US Retail Rents Lead Sector’s Global Recovery

Retail rents in markets across the Americas now stand a whopping 15% above pre-pandemic levels, according to a new report from Cushman & Wakefield.

The firm’s Main Streets Around the World report — Cushman’s first in three years — notes that rents across global prime retail destinations slumped 13% from before the pandemic to hit their lowest point on average, but have subsequently rebounded to sit 6% below pre-pandemic levels. Rent growth has been more wobbly in regions like Asia-Pacific, where rents fell on average by 17% during the pandemic (and in cities like the Luohu district  of Shenzhen in China, rents declined by 30% over the past year).

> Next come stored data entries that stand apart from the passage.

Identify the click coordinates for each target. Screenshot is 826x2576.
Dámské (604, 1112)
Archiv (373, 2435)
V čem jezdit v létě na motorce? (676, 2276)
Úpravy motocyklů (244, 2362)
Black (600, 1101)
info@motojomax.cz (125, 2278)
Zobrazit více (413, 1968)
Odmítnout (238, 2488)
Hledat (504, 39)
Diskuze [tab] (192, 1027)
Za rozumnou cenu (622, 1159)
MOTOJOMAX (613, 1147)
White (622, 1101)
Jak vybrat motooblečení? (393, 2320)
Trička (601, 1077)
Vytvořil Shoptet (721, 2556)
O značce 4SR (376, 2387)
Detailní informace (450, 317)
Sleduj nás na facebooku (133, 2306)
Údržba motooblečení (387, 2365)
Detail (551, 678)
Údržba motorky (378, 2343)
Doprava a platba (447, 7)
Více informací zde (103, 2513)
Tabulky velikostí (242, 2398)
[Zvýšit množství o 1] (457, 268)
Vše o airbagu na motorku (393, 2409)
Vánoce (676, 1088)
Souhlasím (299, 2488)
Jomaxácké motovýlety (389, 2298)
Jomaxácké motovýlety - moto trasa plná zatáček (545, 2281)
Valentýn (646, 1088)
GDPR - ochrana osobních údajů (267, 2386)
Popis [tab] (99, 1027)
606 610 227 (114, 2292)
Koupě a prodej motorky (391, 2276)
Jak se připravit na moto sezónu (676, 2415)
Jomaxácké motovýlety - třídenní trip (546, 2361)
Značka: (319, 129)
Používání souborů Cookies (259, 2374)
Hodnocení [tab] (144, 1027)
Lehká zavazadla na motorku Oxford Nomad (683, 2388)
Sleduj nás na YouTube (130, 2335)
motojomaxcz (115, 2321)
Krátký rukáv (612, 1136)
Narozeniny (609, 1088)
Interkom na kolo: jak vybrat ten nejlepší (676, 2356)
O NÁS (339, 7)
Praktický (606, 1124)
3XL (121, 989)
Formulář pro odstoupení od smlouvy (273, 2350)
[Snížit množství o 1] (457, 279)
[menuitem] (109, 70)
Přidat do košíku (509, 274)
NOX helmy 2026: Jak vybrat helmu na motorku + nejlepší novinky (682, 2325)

But in the US, which drove much of the Americas’ retail rent growth, rents are now well above pre-pandemic levels. In Houston’s River Oaks district, for example, rents are up an eye-popping 90% over the last year.

Overall, global retail markets have recouped nearly half their losses since the apex of the pandemic, with the global average rent sitting 6% below pre-COVID levels.  But “the pace of recovery has varied,” the report notes. “Arguably it has been strongest in the U.S., in part the result of supportive fiscal policies but also the result of domestic migration patterns that have driven strong population growth in markets such as Houston and Austin—and as a result, an influx of buying power into those markets.”

Cushman analysts further note that while a doubling of rents in those Texas cities “is both impressive and somewhat surprising, there are clear drivers; that these markets are at the less expensive end of the U.S. cost spectrum also had influence on the percentage growth figure, coming off a lower base.”

Rents in luxury retail corridors in the US are now boasting a 25% premium to pre-COVID levels, according to the report.  And while New York City’s Upper Fifth Avenue remains on top of the firm’s list of most expensive retail markets, Rodeo Drive in Los Angeles follows behind in the #2 spot, followed by San Francisco’s Union Square, Las Vegas Boulevard in Sin City, Chicago’s North Michigan Avenue, and Boston’s Newbury Street.

Going forward, Cushman says consumer confidence will remain key.  Total retails sales are up 33% in the US over pre-pandemic levels as of midyear 2022, “the uncertainty of inflation and the pressure on household spending—higher mortgage and rent, energy and food costs—have left consumers anxious about the next 12 months,” the report notes. “The expectation and hope is that once there is some indication that inflation is stable and abating, we will see consumer confidence bounce back. To an extent, there is early—if somewhat fragile—evidence of this sentiment, as we see confidence in many markets bottoming, and in some cases, even beginning to improve.”